=== Text provided ===
The genesis of Borat

Baron Cohen’s time on Granada youth show F2F between 1996 and 1997 allowed him to play with character. One of his sketches involved Alexi Krickler, a TV journalist who would approach people on the street in a trapper hat and interview them in broken English. Early footage of Krickler in action is a good indicator of what was to come; Baron Cohen’s painfully direct, often purposefully misdirected questions are either met with amused bewilderment or barely masked impatience. A Khazak star was born.

Keeping it real with Ali G

Alistair Leslie Graham aka Ali G made his debut in 1998 as part of Channel 4’s The 11 O’Clock Show. In two-minute interview segments, the now notorious Staines personality would make a habit of stealing the show (which also featured a young Ricky Gervais). With his Adidas poppers and carefully designed lines of questioning, he pushed unknowing politicians to breaking point. This satirical Y2K framing of UK politics, peppered with a string of trendsetting catchphrases are what launched Baron Cohen into the mainstream. A BAFTA-winning solo show – which saw the comedian run circles around everyone from Donald Trump to Noam Chomsky – led to a movie, after which Ali G took to the sidelines so that Baron Cohen’s other characters of chaos could take over.
=== Source data ===
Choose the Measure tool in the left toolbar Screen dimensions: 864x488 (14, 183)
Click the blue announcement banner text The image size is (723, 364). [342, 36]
===
Task prompt: Could you carry on the text about Baron Cohen's characters from its last sentence? The material shown after the Baron Cohen text has no connection to it.

Written answer:
Brüno breaks out

By the time Brüno – also one of Baron Cohen’s early TV creations – had risen to movie status, the actor had developed a heightened commitment to publicity stunts. In the Brüno film, the world saw Baron Cohen’s satirical swipe at the fashion world as his blonde-haired presenter crashed a Milan catwalk in an all-velcro suit. What they didn’t see is the lengths that he took to get there, which included radically changing his crew’s appearance as well as his own to get past the security that had been hired specifically to stop them from getting in. Since the film’s release in 2009, Baron Cohen has spoken of how coming up against homophobes and the Baptist Church – as well as breaking his heel as part of a police getaway – left him traumatised.

Borat and beyond

It feels like a lifetime has passed since Borat: Cultural Learnings of America for Make Benefit Glorious Nation of Kazakhstan, first hit screens in 2006. The actor’s career outside of his self-made characters has flourished for one, with everyone from Martin Scorsese to Tim Burton hiring him to work on their films. He’s also now recognised by Hollywood as a prestige actor, with his standout role as the activist Abbie Hoffman in The Trial of the Chicago 7 tipped for multiple awards.

But despite Borat’s return in 2020’s Subsequent Moviefilm, Baron Cohen’s personal mission has also shifted in this time.The stunts and public acts of scandal still sit firmly on his agenda (you need only watch his acceptance speech for the 2013 Charlie Chaplin Award For Excellence In Comedy), and at his heart he will always remain a supreme physical comedian with an appetite for mischief. Yet this once cocky prankster is now taking a more active approach than simply highlighting how various systems of power are broken.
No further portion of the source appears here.